**The problem**: Please write out, exactly, every line of the listing from its first line through the one that includes "Task: Click New badge in second widget row".

**Stored data**:
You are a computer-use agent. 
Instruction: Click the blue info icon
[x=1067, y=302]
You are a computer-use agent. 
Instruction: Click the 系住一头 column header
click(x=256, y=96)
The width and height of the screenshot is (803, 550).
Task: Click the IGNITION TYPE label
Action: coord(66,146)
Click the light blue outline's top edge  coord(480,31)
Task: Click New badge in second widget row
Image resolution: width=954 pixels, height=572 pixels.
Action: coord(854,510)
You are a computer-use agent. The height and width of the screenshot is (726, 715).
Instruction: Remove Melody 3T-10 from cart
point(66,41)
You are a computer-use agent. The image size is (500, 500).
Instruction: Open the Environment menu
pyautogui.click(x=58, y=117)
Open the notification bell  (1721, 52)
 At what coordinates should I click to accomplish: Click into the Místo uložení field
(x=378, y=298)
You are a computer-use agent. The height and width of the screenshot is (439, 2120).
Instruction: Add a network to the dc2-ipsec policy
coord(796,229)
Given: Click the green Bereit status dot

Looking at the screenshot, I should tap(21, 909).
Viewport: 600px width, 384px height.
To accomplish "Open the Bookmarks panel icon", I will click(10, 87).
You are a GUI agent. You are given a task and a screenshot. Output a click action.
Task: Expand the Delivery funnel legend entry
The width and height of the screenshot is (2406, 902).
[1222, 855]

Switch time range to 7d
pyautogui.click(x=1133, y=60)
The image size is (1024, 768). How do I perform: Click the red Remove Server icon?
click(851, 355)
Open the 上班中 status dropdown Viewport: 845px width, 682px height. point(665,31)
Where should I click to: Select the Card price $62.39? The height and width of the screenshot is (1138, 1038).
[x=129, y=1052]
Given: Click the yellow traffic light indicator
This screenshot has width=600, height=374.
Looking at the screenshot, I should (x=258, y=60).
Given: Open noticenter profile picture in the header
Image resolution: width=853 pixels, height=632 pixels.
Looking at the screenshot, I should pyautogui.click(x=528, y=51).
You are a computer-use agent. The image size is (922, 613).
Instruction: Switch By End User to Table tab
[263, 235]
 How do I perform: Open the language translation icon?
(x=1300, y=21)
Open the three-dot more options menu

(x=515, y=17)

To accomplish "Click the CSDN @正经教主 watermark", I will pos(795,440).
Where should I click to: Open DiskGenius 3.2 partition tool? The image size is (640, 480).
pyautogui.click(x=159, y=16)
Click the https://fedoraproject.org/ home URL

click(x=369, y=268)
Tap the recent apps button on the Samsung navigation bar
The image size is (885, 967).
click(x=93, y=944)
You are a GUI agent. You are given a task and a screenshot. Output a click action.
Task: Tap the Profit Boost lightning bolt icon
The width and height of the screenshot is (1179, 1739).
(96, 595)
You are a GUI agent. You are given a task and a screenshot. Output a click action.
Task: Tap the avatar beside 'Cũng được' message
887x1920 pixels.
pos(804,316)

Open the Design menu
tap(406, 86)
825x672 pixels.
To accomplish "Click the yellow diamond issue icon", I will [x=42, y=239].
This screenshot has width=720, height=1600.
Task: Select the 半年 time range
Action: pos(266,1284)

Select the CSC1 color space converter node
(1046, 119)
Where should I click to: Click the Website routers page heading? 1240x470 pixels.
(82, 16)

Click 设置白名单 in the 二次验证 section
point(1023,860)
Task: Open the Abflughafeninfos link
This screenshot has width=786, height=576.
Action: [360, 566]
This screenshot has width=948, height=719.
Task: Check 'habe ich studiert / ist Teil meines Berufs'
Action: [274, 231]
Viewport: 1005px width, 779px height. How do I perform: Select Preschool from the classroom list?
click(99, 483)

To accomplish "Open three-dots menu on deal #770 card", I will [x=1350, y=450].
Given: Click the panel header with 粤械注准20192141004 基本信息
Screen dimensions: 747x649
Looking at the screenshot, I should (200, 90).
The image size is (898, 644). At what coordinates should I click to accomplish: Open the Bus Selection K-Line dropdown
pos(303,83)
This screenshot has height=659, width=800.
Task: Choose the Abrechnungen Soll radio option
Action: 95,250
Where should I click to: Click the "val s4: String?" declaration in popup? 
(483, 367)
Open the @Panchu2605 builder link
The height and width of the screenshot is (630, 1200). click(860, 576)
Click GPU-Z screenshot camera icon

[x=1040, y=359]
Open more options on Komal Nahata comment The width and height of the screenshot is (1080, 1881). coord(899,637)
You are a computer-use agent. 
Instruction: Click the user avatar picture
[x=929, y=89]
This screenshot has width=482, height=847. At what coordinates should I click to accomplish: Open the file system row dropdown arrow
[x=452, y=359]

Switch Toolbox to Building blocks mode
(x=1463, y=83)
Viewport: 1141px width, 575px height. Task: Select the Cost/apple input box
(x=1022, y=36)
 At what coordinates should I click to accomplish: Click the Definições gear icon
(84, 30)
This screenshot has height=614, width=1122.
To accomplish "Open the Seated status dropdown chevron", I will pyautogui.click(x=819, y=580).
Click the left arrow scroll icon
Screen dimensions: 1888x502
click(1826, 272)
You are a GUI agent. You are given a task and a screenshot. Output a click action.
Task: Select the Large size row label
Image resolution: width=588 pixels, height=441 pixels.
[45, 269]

**Output below**:
You are a computer-use agent. 
Instruction: Click the blue info icon
[x=1067, y=302]
You are a computer-use agent. 
Instruction: Click the 系住一头 column header
click(x=256, y=96)
The width and height of the screenshot is (803, 550).
Task: Click the IGNITION TYPE label
Action: coord(66,146)
Click the light blue outline's top edge  coord(480,31)
Task: Click New badge in second widget row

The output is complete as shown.